Carleton’s Language and Dining Center (LDC) made national headlines this week.
On Wednesday, Jan. 27, LDC went all out for Retro Day, in which kitchen staff embraced delectable Depression-era cuisine such as tuna casserole, green bean casserole, and various other casseroles that definitely should have stayed in the Depression. In addition to the casseroles, LDC featured a mouth-watering Spaghetti-O Jello mold, a delicious-looking reflective wreath encircling bare hotdogs. Wednesday’s menu was even better than the hall’s typical yummy turkey with pineapple sauce, paneer pizza or Froot Loops icebox cake.
The dining hall’s dishes wound up in the Northwestern University chapter of anonymous social media app Fizz, accompanied by the post’s author reporting that they “never thought they’d be grateful” for Northwestern dining hall food.

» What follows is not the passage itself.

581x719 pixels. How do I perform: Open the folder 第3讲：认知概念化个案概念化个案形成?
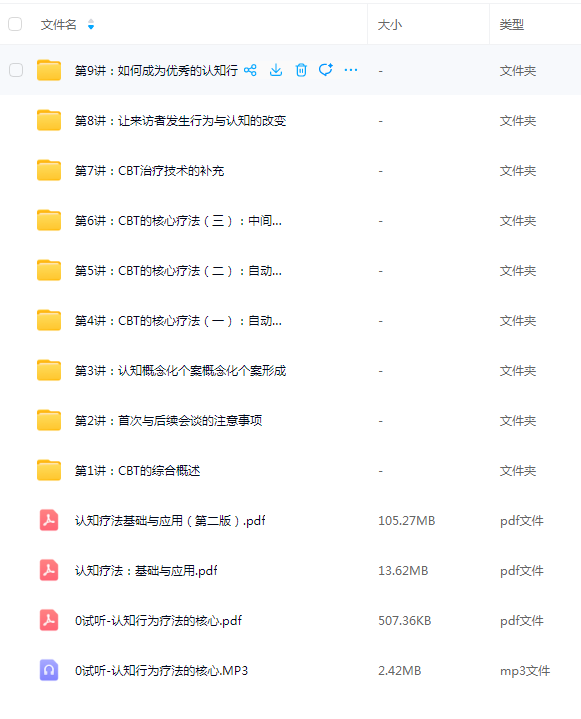181,371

Aside from LDC’s peculiar culinary choices, there have been rumors circulating widely of Oles committing unspeakable acts on the tables at LDC, and the hall’s notorious taco bar decimating bathrooms across campus.
Most recently, the dining hall experienced not one, but two burst pipes. On the day when your mom sent you a screenshot of her weather app, reminding you that it was, in fact, -36 degrees Fahrenheit in Northfield, LDC diners stared, aghast, mouths agape, as the sky opened, soaking them in a wash of pipe water. The flood penetrated the carpet, splashed tables, and took on an ocean-like saltiness after mixing with the Cucina’s notorious roasted broccoli. Onlookers described the occurrence as “biblical,” and while the flood left a tsunami-like wave in its wake, diners, surprisingly, were able to find a silver lining.
One student was glad for the LDtsunami, which offered a much-needed respite from “that new language the CUT guys have been working on” (thuh nuh luh thuh cuh guh huh buh wuh uh, in CUTese). Another student found that while the immense flood soaked her plate, it was the first time her LDC chicken breast had ever been moist. Other students were appreciative of the burst pipe’s positive effect on the wok station’s rice, which “definitely should not be crunchy.”
Although students’ soaked clothing and hair reportedly froze when they fled the dining hall (except for CHOP, and also the people who met the Dalai Lama on OCS… seriously, why is everyone bald?), the flood seemed to generally have tangible positive effects on the dining hall’s cuisine.
Unfortunately, the flood also resulted in a stampede to Burton after 3a. The BonApp Burton team made sure to mitigate this issue by only opening the dining hall between the hours of 1 and 3:30am and offering a curated menu of raspberry jam-covered fried tofu and sugary bread and butter pickles made in-house, which was, somehow, still better than LDC.